I assume that everyone wants to see gospel growth in their own lives and in their gospel community (church) if our automatic response isn't "Yes!" there are clearly questions that need to be asked. But growth doesn't automatically happen and there are lots of ways to stop growth:
Remove the nutrients necessary for growth to occur
With plants one of the quickest ways to ensure there is no growth is to not water or provide food for the plant. It is also one of the quickest ways to stifle growth in the gospel. Not exposing ourselves to the gospel being taught, not reading it, or reading it unthinkingly without applying it, without allowing it to search us and find us out. Or perhaps its by absenting ourselves from relationships in which this can happen.
We may go to church we may listen to the bible taught but we never apply it to ourselves and certainly don't engage in relationships where others would do that to us. The result is no growth, in fact the result is a slow death.
Allow it to be stifled
Plants need weeding so that they are able to grow, without it they will be stifled. So it is with our gospel growth, the parable of the sower warns of cares and anxieties which grow up and choke the gospel in our lives.
Being in church is a start but again doesn't ensure that this is happening we need to be engaging in relationships which allow others to weed and feed us (to continue the plant analogy). Often my friends see more clearly where I am being stifled by sin or by an idol than I do, their insight helps me see where I need to weed and apply the gospel.

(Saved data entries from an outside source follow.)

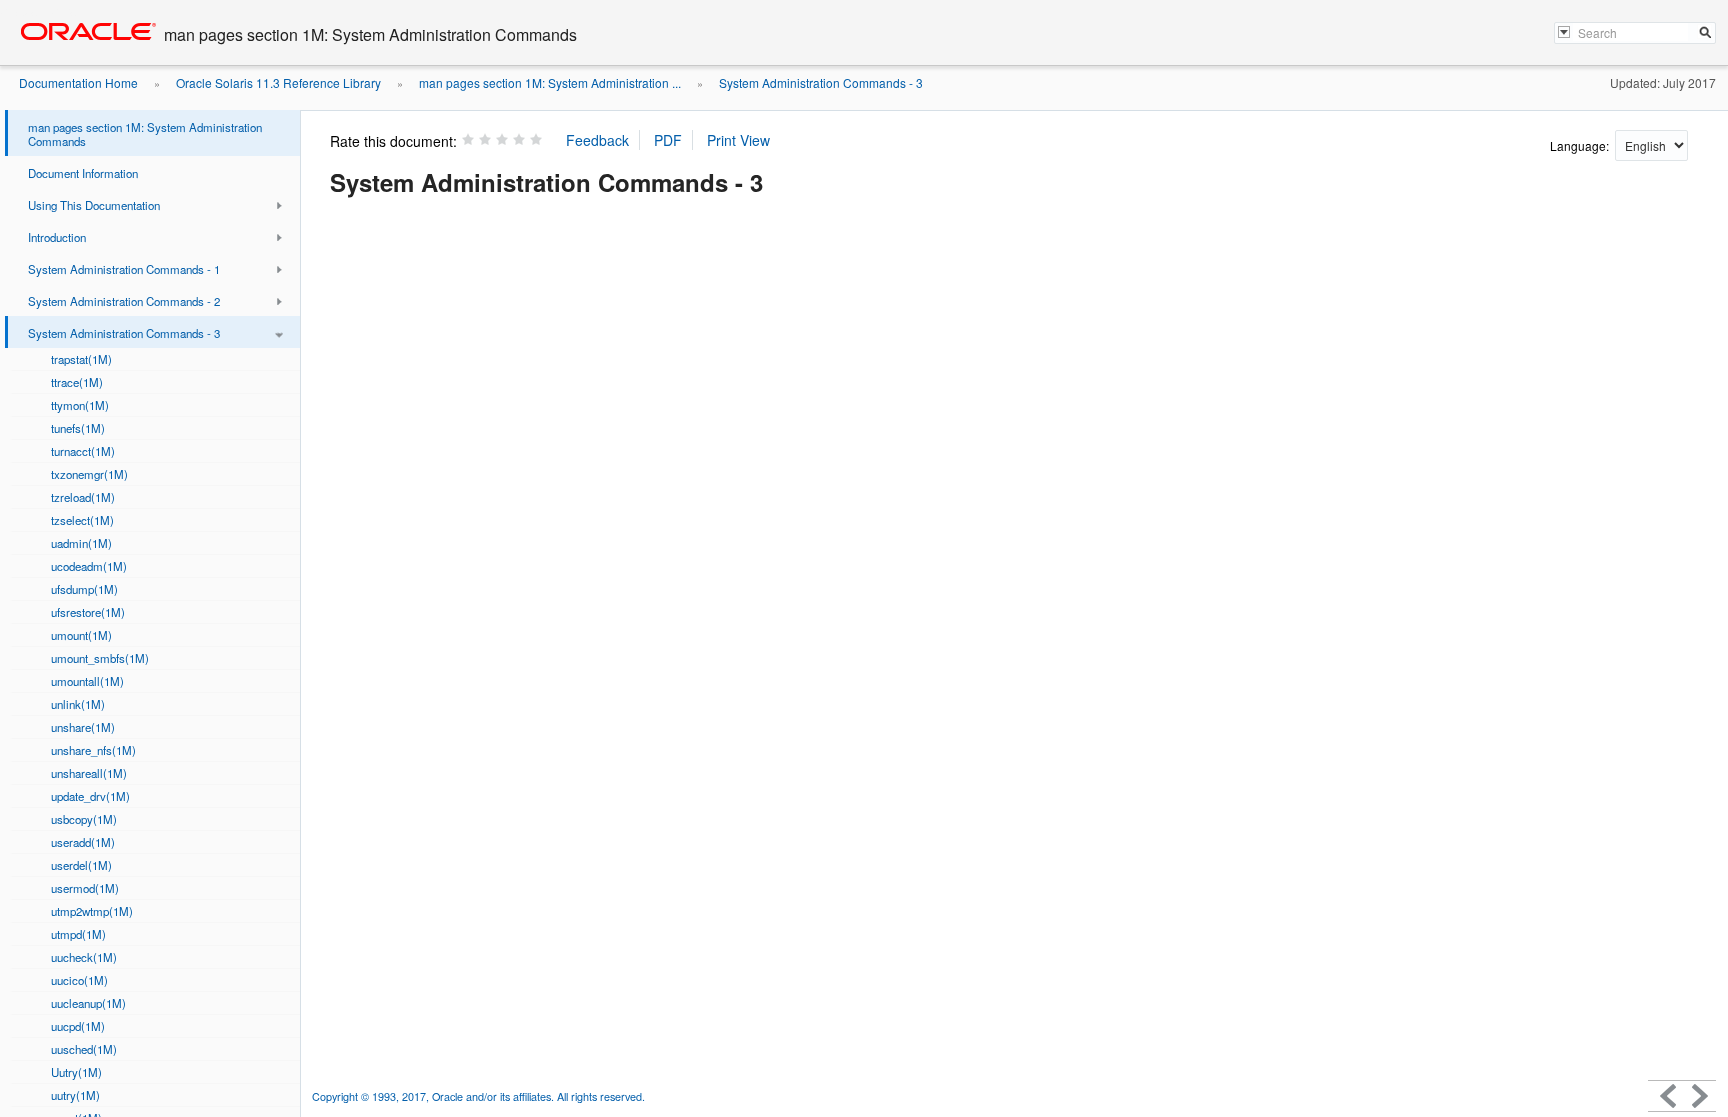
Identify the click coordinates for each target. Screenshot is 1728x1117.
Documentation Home (78, 82)
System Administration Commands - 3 (821, 82)
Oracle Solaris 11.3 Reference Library (278, 82)
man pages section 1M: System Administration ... (550, 82)
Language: (1581, 145)
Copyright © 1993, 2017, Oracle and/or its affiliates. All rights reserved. (478, 1096)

There are lots of other ways to stop gospel growth but I've been struck by these two because they are so easy to drift into, they just happen, in fact our society encourages them by its flexibility and fear of commitment to relationships. Sadly I wonder if gospel relationships of the sort we glimpse in 1 Thessalonians 1 are so amazing because they are so rare today, when the reality is they ought to be the model we adopt.